Но он не лег спать, а полночи шагал по комнате в майке и трусиках, длинноногий, растрепанный и взволнованный, и всё поглядывал на свой пуп, как бы желая убедиться, что его пуп никуда не делся.

А утром Никиты Мудрейко было не добудиться. Но как только он проснулся, так сразу же опять стал показывать нам пуп и очень обижался, что мы спешим на работу и не обращаем на его пуп никакого внимания.

Весь день он говорил только о своем пупе и всем рассказывал, какой у него интересный маленький пуп, и когда после работы мы позвали его с собой на лекцию о том, есть ли жизнь на других планетах, он долго смотрел на нас как на сумасшедших, а. потом сказал:

— Просто я удивляюсь вам, ребята! Ну как я могу сейчас думать о других планетах, когда на своем животе обнаружил пуп!

Вернувшись домой, мы рассказали ему, что после лекции нам показали научно-популярный фильм, и это был такой интересный фильм, что мы охотно посмотрели бы его еще раз. Но Никита Мудрейко сказал:

— Ну, ваш фильм не интереснее, чем мой пуп. Вы лучше посмотрите еще раз на мой пуп.

А на следующее утро, собираясь на работу, мы спросили у него, почему он повязывает свой шарф вокруг живота, а не вокруг шеи, но он опять посмотрел на нас как на сумасшедших и ответил:

— Просто удивительно, как вы сами не понимаете. Вы что, забыли, что у меня есть пуп? Долго ли его простудить?

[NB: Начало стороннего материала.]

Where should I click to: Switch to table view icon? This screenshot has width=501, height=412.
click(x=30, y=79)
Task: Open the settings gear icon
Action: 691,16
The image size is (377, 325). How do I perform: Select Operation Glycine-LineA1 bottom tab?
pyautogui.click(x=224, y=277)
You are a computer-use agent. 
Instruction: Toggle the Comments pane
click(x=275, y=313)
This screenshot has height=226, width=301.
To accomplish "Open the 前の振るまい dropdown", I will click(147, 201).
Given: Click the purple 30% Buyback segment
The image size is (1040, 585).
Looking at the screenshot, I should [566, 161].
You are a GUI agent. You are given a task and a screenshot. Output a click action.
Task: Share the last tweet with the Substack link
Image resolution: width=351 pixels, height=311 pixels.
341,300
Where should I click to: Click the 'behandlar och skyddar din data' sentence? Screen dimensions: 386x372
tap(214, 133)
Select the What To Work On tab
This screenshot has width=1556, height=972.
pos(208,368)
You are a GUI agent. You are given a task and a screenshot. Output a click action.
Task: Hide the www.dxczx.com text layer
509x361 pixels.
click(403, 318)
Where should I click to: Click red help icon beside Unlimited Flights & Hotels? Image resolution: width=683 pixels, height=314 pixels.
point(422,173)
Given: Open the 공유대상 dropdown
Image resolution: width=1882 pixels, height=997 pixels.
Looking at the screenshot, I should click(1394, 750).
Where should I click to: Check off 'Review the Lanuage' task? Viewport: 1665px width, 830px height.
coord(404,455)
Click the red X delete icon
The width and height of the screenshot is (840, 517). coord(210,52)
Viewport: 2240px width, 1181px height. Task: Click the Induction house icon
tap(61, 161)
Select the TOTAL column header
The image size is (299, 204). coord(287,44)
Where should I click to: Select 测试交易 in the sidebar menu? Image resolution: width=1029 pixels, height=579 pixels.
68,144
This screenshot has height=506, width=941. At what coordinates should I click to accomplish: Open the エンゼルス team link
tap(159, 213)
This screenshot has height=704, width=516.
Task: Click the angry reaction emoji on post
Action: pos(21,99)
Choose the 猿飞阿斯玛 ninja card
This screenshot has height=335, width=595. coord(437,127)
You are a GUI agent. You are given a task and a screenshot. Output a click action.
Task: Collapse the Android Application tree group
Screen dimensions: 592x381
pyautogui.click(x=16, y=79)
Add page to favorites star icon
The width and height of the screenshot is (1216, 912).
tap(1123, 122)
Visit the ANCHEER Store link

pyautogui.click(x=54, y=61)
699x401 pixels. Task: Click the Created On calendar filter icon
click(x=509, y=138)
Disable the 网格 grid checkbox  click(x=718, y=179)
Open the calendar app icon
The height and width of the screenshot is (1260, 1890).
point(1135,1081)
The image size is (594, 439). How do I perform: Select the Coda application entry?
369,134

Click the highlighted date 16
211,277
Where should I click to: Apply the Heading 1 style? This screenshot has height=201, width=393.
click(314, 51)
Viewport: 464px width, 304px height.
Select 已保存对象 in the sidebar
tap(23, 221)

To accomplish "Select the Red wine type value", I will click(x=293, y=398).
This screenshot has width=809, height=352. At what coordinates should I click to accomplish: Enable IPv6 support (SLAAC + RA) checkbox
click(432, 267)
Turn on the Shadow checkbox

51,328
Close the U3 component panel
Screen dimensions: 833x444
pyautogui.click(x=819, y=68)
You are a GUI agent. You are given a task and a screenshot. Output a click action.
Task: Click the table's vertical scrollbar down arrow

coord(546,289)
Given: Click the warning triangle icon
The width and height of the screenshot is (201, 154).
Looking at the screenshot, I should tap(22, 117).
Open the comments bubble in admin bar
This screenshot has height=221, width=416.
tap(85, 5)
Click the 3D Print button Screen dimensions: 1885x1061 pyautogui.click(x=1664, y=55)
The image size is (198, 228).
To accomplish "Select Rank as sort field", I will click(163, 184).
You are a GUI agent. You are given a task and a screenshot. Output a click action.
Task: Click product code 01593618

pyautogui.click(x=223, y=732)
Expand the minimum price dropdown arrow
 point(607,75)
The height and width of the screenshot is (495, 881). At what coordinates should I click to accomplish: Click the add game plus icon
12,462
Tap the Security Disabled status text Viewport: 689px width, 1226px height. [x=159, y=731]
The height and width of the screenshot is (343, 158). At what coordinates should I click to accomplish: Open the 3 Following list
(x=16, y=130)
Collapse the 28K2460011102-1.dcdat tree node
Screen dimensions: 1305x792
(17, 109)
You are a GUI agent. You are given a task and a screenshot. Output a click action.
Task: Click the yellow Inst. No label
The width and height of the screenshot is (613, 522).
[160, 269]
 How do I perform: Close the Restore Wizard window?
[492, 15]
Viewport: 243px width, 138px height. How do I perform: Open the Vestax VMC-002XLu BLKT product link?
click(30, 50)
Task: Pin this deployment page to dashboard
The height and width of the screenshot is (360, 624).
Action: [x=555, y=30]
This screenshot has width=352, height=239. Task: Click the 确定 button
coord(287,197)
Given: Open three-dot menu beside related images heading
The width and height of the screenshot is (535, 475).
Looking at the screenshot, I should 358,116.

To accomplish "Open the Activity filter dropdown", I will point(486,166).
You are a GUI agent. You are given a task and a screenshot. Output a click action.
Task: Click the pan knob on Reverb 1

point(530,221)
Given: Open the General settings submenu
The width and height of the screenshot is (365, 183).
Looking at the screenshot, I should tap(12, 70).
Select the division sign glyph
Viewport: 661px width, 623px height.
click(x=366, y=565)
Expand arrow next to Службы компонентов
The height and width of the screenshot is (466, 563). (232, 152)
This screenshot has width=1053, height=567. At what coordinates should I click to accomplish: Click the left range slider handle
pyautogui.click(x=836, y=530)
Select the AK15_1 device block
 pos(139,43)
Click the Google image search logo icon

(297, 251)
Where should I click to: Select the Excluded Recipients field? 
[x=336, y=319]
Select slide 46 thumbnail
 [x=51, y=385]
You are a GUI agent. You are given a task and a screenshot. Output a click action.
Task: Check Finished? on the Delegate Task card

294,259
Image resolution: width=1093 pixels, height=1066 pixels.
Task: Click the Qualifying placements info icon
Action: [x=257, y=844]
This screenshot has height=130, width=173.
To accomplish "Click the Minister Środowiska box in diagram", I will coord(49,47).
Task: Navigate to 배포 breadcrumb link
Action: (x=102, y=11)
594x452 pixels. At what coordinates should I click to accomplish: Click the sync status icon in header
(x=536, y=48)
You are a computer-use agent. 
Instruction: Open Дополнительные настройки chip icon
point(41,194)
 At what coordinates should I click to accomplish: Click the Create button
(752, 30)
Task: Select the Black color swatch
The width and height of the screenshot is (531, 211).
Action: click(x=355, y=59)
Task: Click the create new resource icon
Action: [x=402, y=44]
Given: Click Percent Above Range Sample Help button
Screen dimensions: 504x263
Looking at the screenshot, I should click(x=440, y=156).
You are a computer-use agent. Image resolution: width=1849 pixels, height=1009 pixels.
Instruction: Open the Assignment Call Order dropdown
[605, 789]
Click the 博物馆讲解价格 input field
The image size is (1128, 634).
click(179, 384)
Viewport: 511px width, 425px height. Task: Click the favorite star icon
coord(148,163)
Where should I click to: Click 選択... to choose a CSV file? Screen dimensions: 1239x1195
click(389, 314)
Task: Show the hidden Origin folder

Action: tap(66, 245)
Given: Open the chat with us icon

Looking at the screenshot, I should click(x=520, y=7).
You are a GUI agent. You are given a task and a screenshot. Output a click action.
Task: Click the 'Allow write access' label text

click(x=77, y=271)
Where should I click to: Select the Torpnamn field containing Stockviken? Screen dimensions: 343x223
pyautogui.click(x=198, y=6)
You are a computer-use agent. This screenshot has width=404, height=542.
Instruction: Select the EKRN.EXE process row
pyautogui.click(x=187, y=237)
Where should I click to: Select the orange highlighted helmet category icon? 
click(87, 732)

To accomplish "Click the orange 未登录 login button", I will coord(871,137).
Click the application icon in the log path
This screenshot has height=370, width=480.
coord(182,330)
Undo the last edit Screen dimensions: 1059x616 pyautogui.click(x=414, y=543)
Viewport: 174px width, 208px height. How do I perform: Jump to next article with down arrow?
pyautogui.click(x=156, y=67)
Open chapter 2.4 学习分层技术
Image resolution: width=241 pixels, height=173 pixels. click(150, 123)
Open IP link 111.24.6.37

И так нам надоело слушать про его пуп, что мы сказали:

— Ну что ты всё про пуп да про пуп, как будто только у тебя одного и есть пуп!

— Как? — спросил он, смертельно побледнев. — Разве у кого-нибудь еще есть пуп?

И он долго не хотел верить этому, и только вечером, когда мы укладывались спать и, задрав майки, показали, что у каждого из нас есть по такому же пупу, как и у него, он поверил и впал в такое уныние, будто мы отняли у него его собственный пуп.